Turn the rows into a JSON list of strings with one string per line and no blank lines. Start at the first line of the rows and go through the line with "coordinates (216, 527).".

—————

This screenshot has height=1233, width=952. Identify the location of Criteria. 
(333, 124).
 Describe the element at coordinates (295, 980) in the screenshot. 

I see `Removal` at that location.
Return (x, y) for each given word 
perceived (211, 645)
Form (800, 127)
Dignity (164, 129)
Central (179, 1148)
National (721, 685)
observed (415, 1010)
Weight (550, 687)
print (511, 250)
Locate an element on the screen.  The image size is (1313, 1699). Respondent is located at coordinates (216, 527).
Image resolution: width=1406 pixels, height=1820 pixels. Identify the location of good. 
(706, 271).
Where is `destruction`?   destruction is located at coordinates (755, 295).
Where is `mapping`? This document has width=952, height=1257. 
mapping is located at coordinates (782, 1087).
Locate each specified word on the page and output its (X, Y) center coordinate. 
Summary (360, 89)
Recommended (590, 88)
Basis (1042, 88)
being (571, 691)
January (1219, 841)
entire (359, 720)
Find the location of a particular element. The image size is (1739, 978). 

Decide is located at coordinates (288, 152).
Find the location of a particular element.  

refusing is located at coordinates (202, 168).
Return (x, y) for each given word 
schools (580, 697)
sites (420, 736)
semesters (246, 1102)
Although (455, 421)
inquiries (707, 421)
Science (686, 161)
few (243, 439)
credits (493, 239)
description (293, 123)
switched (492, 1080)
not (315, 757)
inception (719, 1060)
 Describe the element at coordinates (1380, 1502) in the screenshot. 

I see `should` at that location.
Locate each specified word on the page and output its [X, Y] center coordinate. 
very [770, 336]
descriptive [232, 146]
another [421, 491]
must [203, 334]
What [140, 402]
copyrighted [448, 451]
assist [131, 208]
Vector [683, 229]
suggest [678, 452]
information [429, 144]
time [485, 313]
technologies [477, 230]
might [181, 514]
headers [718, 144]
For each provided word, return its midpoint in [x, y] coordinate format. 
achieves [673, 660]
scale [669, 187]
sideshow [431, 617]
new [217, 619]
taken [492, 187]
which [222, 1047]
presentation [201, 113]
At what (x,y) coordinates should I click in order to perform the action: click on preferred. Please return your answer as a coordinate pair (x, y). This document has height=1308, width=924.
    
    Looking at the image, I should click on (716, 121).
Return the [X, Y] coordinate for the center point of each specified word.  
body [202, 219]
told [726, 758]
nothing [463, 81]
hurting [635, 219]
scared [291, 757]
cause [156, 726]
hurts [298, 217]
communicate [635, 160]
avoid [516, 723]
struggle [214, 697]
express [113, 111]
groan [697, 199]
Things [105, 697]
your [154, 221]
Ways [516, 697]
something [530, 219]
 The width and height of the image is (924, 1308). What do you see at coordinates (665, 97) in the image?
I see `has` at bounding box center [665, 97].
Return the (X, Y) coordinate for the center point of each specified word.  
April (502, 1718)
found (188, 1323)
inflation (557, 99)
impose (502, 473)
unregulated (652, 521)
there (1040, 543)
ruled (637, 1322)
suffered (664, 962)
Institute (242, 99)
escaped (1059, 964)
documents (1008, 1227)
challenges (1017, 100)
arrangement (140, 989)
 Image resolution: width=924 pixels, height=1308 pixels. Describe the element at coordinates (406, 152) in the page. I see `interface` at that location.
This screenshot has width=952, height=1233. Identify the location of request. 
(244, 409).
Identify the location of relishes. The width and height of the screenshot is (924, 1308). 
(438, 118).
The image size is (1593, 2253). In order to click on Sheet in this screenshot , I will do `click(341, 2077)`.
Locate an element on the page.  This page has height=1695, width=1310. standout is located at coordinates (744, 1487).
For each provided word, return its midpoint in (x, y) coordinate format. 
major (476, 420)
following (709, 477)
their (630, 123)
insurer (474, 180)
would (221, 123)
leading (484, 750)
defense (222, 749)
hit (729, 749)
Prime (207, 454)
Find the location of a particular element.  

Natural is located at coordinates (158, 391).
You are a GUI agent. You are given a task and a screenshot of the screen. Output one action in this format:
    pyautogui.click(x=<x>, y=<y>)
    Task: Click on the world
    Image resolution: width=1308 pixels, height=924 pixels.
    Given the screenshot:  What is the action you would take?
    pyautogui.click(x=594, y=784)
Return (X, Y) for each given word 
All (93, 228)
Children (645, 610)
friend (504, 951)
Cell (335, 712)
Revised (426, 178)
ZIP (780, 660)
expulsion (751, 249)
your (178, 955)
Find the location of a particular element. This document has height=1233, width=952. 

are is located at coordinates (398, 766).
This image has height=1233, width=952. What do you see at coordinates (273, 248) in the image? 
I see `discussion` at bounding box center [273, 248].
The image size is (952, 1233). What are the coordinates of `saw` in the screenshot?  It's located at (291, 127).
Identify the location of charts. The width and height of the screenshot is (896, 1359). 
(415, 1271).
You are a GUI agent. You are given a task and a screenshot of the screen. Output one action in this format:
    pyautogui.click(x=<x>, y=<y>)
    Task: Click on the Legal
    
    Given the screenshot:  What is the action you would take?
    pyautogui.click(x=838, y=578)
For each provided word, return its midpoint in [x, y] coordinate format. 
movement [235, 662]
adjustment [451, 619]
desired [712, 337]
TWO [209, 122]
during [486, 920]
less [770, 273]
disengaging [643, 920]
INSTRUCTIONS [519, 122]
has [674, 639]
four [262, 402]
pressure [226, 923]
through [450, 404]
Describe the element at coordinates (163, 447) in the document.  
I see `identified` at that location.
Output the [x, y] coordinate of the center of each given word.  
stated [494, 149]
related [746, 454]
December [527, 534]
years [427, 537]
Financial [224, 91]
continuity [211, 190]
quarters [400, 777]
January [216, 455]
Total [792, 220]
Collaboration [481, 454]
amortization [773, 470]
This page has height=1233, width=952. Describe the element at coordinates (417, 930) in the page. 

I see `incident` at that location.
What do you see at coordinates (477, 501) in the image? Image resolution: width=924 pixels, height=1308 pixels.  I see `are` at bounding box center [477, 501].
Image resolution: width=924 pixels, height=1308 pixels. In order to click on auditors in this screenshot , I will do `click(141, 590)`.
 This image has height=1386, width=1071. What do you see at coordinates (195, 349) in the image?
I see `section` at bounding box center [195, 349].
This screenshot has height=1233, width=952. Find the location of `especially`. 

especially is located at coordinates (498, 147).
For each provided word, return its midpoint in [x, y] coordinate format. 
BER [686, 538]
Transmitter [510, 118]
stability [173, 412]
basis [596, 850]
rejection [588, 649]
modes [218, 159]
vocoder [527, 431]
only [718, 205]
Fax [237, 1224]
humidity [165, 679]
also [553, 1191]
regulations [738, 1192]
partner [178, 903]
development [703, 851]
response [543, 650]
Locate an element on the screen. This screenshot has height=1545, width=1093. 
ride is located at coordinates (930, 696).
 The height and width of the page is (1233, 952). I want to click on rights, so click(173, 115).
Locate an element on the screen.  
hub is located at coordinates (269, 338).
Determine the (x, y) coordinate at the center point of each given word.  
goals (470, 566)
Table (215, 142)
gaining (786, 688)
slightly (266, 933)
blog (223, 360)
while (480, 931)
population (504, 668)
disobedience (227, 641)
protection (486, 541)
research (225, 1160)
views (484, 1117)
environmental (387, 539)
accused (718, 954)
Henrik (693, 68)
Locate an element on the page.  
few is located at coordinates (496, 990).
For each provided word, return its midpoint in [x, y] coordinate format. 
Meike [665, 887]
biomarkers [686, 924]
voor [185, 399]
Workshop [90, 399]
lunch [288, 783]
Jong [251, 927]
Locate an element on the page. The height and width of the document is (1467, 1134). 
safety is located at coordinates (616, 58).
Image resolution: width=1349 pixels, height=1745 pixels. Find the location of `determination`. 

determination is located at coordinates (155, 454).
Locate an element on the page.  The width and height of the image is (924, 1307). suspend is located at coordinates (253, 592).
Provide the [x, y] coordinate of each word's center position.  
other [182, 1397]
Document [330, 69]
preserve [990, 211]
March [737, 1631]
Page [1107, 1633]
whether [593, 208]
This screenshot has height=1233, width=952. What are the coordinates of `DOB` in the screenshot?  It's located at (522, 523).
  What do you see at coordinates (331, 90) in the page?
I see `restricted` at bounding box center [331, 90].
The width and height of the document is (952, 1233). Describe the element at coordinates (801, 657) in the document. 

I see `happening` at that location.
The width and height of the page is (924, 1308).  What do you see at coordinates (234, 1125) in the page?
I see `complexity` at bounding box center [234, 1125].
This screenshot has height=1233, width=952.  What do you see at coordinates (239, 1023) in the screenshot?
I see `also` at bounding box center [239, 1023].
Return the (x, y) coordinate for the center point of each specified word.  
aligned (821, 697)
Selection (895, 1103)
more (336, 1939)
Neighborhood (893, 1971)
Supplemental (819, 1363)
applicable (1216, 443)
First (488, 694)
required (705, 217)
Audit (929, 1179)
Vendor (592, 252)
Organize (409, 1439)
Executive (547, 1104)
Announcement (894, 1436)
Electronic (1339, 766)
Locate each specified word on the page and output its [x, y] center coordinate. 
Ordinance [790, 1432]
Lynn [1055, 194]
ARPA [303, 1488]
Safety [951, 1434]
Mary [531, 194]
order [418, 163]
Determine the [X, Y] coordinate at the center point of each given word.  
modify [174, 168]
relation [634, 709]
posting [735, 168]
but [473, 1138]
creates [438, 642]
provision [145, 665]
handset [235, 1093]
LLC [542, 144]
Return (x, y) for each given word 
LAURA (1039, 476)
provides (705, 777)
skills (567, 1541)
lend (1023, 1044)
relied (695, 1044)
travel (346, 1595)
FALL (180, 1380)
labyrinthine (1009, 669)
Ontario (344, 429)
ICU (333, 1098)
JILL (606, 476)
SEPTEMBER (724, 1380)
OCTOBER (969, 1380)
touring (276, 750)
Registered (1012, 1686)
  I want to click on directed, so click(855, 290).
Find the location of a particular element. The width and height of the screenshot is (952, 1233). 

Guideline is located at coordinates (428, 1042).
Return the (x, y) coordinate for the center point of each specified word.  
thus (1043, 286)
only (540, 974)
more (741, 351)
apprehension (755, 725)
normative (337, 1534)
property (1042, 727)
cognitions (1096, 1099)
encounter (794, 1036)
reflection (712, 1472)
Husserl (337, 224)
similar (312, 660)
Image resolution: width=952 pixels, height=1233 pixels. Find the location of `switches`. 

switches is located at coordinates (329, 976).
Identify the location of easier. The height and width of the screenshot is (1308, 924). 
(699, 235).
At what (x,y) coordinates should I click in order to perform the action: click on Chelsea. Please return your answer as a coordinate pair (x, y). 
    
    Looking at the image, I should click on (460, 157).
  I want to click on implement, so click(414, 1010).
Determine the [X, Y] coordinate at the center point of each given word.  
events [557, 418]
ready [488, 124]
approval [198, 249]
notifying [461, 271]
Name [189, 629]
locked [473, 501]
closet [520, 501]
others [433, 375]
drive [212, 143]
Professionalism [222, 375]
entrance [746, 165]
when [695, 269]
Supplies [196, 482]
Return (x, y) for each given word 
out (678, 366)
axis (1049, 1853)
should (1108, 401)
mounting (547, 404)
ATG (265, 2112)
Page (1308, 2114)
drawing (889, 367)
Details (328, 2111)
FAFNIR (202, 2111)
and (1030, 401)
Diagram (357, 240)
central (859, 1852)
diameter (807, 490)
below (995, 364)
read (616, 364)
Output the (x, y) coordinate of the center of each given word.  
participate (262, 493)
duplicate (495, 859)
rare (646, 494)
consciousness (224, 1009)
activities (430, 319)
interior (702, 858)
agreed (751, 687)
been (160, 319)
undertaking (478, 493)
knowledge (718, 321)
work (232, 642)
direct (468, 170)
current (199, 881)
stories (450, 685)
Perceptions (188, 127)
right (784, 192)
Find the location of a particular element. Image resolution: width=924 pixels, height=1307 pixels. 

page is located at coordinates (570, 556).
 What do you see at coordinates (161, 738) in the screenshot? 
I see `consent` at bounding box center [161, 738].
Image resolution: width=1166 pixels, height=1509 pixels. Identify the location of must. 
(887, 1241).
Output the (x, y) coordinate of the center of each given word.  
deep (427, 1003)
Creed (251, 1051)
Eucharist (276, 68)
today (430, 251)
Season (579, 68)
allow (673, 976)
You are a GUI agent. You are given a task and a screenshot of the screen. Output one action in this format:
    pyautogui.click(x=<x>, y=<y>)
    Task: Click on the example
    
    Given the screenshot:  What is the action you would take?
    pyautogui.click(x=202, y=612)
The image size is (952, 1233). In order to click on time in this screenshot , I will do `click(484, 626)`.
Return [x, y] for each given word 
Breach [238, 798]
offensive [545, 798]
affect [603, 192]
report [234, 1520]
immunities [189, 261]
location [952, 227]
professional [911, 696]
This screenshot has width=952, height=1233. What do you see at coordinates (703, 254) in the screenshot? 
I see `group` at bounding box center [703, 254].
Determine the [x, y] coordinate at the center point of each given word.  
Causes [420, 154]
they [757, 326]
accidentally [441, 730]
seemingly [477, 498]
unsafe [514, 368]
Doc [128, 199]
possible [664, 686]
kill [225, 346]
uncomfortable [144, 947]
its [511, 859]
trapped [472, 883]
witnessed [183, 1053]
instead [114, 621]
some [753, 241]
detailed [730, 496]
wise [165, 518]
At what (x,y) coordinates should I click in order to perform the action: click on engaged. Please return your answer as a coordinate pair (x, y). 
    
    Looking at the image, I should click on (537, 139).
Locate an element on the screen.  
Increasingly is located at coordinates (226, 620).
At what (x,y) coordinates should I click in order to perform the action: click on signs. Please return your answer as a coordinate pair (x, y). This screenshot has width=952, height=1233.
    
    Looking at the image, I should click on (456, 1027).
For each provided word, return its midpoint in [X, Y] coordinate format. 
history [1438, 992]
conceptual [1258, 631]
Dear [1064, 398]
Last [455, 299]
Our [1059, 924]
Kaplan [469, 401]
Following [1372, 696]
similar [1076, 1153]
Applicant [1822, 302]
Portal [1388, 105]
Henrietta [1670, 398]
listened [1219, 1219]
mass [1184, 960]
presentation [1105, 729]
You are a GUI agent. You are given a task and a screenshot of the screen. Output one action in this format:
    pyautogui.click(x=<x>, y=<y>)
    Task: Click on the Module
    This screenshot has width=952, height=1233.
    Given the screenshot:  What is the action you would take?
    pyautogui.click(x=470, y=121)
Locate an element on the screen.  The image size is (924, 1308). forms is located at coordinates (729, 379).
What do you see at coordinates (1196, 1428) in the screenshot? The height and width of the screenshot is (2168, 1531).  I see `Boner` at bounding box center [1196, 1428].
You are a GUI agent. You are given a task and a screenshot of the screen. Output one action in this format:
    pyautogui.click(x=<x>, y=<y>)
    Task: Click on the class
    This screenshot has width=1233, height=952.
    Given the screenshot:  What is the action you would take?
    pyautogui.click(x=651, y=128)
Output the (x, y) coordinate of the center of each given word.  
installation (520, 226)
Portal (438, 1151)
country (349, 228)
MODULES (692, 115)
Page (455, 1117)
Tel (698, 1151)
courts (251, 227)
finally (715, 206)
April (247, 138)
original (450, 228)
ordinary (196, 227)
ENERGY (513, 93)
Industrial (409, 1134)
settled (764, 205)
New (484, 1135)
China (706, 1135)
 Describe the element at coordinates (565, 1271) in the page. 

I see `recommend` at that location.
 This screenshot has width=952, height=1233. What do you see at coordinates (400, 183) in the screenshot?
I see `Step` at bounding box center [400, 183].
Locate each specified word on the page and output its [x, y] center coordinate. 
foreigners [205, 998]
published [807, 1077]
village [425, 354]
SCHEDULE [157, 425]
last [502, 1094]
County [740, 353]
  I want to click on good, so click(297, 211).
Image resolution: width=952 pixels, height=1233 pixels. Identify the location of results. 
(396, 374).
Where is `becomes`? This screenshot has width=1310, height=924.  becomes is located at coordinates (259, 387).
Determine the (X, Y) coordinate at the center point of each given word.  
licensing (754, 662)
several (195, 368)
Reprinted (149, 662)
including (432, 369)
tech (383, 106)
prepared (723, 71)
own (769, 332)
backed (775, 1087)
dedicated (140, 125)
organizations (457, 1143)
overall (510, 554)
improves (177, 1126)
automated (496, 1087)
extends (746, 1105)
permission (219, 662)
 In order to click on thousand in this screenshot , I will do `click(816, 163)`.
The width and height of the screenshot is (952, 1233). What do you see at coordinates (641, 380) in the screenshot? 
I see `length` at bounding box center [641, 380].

—————

— Right answer —
[
  "This screenshot has height=1233, width=952. Identify the location of Criteria. ",
  "(333, 124).",
  " Describe the element at coordinates (295, 980) in the screenshot. ",
  "I see `Removal` at that location.",
  "Return (x, y) for each given word ",
  "perceived (211, 645)",
  "Form (800, 127)",
  "Dignity (164, 129)",
  "Central (179, 1148)",
  "National (721, 685)",
  "observed (415, 1010)",
  "Weight (550, 687)",
  "print (511, 250)",
  "Locate an element on the screen.  The image size is (1313, 1699). Respondent is located at coordinates (216, 527)."
]